Assessing the accuracy of death records and pre-mortem clinical diagnoses in children diagnosed with brain tumors: A retrospective chart review of children in British Columbia, Canada.

The advantages of autopsy have been demonstrated in pediatric oncology; however, it is unknown to what extent the utility of autopsy is in deceased children diagnosed with a pediatric brain tumor (PBT). The purpose of this study was to describe the frequency of autopsy, prevalence of clinical discrepancies, and accuracy of cancer registry death records for deceased children diagnosed with a PBT in British Columbia, Canada.
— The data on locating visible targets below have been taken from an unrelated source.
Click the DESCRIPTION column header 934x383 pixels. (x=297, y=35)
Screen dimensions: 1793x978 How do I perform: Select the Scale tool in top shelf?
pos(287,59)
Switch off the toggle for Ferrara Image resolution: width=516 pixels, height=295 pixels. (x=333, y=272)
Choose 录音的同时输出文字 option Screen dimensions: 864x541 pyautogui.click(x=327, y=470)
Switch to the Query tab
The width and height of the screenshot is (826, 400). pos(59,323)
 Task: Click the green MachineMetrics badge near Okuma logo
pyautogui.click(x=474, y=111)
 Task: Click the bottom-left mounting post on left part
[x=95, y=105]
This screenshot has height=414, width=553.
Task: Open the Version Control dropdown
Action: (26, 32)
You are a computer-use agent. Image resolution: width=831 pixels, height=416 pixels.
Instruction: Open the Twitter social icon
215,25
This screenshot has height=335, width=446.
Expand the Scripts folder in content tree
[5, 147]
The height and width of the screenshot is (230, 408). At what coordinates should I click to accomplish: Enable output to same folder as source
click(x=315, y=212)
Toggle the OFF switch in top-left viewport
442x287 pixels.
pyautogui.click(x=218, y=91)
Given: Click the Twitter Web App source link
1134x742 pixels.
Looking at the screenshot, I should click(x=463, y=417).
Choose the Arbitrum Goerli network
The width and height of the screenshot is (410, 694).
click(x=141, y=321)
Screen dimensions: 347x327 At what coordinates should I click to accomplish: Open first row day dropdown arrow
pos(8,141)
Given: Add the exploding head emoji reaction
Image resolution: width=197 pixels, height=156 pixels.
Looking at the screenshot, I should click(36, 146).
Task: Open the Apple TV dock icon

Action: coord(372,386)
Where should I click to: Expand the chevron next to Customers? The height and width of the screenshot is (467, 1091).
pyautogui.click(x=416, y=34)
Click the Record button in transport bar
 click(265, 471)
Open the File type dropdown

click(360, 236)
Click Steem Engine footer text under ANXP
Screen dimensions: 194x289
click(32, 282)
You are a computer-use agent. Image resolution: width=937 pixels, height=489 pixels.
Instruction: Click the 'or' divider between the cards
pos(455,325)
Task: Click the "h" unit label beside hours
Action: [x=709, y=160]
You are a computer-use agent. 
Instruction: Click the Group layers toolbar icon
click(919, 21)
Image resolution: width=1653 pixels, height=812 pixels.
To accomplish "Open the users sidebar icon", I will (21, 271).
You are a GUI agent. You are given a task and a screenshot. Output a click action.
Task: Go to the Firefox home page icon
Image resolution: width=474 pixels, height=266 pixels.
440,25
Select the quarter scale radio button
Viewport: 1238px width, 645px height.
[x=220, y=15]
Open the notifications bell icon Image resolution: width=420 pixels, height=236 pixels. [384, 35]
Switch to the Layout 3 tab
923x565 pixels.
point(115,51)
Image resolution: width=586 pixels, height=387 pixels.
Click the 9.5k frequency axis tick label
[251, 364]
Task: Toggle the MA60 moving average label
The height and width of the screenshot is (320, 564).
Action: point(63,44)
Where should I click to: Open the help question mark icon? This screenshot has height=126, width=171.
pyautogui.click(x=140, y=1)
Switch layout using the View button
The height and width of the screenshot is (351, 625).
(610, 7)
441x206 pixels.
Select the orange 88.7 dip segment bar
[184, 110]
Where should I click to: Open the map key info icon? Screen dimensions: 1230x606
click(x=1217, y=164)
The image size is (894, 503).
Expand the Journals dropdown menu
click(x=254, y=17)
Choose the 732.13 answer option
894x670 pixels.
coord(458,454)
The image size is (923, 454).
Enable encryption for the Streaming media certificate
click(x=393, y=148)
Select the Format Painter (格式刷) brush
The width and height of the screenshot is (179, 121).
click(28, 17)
A retrospective chart review was performed of medical records and autopsy reports of pediatric patients diagnosed with a PBT that died between 1982 and 2012 in British Columbia. Clinical discrepancies between pre- and post-mortem findings were classified based on a modified classification system of the Goldman Criteria. The overall autopsy rate was 15.5% (32 of 206) during 1982-2012, with a significant (P=0.001) decrease of 22.4% observed between decade 1 (32.8%) and decade 2 (10.4%) and a further slight decrease (4.5%) between decade 2 (10.4%) and decade 3 (5.9%) (P=0.379). A third of patients had discrepancies between pre-mortem and post-mortem clinical diagnoses, with slightly over 10% of these cases revealing information that would have altered the probability of survival had it been known prior to death. More than half (59.3%) of cases had discordant cause of death as recorded in the cancer registry when compared to autopsy findings. Autopsy for children diagnosed with a PBT can provide health care professionals with important information about the accuracy of their diagnoses and evaluate the efficacy of therapy.